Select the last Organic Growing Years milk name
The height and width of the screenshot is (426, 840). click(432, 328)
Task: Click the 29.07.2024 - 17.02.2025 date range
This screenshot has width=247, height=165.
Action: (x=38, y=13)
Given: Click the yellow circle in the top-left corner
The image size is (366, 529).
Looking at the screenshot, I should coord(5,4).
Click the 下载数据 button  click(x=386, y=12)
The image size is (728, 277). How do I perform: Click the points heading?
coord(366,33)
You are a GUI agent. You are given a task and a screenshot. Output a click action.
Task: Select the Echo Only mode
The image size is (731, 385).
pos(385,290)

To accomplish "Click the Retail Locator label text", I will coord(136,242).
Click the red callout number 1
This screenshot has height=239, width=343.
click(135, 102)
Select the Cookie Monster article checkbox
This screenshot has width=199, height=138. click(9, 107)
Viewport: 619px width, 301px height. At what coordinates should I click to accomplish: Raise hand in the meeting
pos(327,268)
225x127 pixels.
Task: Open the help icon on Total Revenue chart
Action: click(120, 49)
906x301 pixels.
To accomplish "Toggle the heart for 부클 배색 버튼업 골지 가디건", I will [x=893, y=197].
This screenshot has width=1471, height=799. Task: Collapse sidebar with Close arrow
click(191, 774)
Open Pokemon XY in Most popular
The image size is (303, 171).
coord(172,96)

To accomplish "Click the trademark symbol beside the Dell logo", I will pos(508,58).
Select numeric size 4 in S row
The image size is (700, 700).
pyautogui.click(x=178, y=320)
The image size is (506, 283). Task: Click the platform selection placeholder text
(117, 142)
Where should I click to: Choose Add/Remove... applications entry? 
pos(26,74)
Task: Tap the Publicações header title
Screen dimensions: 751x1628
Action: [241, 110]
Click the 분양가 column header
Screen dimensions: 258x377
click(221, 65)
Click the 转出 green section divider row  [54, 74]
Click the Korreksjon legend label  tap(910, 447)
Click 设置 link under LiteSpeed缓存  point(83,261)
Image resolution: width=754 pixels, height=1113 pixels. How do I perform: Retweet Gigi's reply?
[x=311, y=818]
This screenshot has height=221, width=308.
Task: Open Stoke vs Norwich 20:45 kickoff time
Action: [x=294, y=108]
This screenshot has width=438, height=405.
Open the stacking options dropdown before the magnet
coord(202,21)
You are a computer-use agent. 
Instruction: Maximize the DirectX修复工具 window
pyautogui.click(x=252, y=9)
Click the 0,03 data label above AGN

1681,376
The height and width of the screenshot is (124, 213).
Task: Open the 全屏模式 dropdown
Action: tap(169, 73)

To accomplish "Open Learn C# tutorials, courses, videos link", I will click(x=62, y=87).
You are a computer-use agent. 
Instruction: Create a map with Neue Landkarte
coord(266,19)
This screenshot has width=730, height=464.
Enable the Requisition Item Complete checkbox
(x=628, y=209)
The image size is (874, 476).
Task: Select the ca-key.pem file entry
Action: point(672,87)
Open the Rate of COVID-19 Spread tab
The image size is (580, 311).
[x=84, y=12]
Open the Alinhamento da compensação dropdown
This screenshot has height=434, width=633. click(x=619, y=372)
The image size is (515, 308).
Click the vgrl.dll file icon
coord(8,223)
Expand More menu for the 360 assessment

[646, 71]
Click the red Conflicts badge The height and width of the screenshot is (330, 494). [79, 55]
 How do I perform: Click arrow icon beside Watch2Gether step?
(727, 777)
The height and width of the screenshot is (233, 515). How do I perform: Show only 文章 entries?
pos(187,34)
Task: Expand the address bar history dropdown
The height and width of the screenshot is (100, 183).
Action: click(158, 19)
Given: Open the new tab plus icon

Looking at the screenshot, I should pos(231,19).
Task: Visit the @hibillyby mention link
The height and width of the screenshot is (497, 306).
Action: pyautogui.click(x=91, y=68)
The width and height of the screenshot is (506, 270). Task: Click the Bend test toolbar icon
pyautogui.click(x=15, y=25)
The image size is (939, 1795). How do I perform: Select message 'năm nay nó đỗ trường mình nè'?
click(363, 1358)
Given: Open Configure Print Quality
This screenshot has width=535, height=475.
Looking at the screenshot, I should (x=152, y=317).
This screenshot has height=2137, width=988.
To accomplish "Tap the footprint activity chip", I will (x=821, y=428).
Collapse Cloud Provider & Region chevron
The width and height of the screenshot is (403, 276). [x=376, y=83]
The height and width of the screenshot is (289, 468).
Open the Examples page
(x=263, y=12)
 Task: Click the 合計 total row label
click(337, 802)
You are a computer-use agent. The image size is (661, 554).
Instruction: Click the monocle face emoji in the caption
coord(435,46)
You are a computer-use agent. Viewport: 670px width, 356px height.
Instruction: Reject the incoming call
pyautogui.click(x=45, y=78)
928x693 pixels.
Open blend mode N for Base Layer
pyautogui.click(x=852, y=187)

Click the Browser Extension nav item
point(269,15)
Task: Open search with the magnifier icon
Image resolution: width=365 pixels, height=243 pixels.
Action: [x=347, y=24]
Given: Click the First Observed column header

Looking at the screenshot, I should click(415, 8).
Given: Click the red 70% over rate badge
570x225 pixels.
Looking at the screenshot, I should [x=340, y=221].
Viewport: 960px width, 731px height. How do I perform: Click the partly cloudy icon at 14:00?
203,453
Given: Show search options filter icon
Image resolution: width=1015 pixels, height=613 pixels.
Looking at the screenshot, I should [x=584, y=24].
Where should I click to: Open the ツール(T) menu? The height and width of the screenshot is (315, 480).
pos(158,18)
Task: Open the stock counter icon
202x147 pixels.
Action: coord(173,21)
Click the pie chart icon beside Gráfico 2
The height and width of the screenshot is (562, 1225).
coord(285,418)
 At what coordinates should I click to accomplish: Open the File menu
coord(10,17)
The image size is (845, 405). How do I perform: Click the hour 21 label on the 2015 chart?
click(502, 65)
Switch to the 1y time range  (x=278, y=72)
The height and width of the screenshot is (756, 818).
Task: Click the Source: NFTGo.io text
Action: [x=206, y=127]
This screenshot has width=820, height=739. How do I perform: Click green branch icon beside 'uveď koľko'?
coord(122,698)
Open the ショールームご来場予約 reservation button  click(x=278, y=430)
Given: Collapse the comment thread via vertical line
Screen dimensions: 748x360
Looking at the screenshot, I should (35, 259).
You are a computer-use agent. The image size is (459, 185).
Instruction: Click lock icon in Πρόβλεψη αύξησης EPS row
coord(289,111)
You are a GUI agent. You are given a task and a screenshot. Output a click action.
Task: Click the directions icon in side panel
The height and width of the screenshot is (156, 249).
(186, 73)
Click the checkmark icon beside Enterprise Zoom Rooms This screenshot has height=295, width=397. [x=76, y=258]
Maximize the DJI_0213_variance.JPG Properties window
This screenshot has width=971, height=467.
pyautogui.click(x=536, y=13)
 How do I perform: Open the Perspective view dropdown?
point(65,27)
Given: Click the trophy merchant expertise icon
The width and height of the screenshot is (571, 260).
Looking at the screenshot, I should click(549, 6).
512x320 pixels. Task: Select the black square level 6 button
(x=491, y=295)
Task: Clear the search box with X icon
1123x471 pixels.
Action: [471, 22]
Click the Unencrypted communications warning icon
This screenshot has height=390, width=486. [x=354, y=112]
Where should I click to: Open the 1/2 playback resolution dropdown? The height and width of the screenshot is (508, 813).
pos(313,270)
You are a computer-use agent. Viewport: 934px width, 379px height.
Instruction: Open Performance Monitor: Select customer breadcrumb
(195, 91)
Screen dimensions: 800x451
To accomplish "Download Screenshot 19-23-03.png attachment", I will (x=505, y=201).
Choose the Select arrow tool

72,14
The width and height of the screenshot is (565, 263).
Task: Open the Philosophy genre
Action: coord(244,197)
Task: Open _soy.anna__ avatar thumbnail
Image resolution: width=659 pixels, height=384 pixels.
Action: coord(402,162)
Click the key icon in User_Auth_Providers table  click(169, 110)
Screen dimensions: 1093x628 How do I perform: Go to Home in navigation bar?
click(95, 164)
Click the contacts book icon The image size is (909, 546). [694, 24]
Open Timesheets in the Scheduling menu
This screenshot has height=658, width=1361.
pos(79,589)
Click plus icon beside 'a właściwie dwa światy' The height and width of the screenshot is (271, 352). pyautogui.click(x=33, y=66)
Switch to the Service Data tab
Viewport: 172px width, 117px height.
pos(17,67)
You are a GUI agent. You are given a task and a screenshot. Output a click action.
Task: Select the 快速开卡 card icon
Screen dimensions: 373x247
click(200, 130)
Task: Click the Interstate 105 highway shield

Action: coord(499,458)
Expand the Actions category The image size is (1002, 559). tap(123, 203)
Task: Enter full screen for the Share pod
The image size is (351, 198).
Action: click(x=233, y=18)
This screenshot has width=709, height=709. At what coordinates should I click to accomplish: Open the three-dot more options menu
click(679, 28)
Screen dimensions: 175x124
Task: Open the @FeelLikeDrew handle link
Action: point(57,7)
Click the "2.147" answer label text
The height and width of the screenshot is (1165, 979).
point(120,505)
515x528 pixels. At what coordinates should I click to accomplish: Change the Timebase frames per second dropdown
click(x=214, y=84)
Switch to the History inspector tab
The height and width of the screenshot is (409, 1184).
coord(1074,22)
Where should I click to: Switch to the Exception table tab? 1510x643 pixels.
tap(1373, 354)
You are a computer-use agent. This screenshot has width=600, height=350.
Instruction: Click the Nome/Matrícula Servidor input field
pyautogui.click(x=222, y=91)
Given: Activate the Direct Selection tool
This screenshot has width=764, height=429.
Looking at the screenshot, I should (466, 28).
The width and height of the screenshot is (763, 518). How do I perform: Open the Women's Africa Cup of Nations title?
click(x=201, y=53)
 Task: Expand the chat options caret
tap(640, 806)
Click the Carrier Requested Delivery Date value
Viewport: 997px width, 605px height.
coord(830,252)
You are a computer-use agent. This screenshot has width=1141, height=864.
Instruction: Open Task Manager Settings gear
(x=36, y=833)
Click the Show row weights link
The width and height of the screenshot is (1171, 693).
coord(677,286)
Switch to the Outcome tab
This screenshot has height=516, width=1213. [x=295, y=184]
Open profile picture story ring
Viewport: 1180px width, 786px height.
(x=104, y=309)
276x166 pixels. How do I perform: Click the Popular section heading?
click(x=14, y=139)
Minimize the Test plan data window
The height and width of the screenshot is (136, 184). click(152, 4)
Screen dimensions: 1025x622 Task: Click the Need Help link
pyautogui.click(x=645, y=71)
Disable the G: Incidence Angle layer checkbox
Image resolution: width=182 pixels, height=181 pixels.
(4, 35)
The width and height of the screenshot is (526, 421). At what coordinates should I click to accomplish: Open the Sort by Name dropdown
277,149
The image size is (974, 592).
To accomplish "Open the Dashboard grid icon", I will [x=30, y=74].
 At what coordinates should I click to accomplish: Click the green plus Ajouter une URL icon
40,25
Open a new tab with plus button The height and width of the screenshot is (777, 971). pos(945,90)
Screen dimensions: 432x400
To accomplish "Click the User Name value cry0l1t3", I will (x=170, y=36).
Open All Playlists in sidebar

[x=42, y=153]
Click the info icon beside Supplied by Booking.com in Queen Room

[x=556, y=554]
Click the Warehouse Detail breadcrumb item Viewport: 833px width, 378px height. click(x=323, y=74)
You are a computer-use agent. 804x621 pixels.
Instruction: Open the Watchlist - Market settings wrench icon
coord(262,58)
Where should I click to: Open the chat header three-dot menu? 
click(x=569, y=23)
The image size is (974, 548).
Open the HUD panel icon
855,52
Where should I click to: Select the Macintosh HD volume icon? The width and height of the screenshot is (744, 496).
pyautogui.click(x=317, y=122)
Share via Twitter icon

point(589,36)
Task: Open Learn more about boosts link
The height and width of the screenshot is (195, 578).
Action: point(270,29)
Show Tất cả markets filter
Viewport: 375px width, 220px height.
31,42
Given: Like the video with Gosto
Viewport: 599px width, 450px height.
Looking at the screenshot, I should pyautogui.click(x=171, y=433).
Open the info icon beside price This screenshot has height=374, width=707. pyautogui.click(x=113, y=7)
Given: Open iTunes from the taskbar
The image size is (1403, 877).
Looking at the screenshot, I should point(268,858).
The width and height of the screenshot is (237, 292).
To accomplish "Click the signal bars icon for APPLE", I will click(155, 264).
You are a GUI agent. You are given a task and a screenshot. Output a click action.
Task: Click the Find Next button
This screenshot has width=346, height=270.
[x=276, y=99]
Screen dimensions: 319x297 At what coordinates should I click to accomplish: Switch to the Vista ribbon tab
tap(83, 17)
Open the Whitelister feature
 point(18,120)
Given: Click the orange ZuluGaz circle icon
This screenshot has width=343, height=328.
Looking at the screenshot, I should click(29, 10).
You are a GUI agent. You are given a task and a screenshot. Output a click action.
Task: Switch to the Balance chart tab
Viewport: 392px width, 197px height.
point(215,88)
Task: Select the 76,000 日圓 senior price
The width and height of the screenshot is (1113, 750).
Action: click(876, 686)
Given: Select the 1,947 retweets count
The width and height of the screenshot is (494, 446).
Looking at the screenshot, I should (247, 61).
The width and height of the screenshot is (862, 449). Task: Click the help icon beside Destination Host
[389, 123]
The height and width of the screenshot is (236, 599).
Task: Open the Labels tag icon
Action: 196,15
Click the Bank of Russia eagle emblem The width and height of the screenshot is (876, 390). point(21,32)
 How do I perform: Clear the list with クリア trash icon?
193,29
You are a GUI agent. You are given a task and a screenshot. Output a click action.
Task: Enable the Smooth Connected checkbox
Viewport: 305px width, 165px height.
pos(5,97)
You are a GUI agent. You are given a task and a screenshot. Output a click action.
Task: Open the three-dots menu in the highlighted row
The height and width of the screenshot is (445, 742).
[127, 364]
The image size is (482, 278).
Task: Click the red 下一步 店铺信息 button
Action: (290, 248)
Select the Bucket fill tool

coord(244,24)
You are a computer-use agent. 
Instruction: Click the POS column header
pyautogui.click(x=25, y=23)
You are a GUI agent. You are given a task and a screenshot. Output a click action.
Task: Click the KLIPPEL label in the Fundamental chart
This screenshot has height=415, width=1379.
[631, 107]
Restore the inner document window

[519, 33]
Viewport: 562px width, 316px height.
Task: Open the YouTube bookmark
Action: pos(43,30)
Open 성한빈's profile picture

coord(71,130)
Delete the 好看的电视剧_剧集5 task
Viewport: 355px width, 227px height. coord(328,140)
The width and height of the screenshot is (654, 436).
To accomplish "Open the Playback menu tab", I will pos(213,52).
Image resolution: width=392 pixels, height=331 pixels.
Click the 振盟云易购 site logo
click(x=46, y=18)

------------------------------------------------

> **Your objective**
Produce an exact transcription of the lines from the one containing "Task: Click the KLIPPEL" through the end of the records, both included, and no other lines.

> **Problem solution**
Task: Click the KLIPPEL label in the Fundamental chart
This screenshot has height=415, width=1379.
[631, 107]
Restore the inner document window

[519, 33]
Viewport: 562px width, 316px height.
Task: Open the YouTube bookmark
Action: pos(43,30)
Open 성한빈's profile picture

coord(71,130)
Delete the 好看的电视剧_剧集5 task
Viewport: 355px width, 227px height. coord(328,140)
The width and height of the screenshot is (654, 436).
To accomplish "Open the Playback menu tab", I will pos(213,52).
Image resolution: width=392 pixels, height=331 pixels.
Click the 振盟云易购 site logo
click(x=46, y=18)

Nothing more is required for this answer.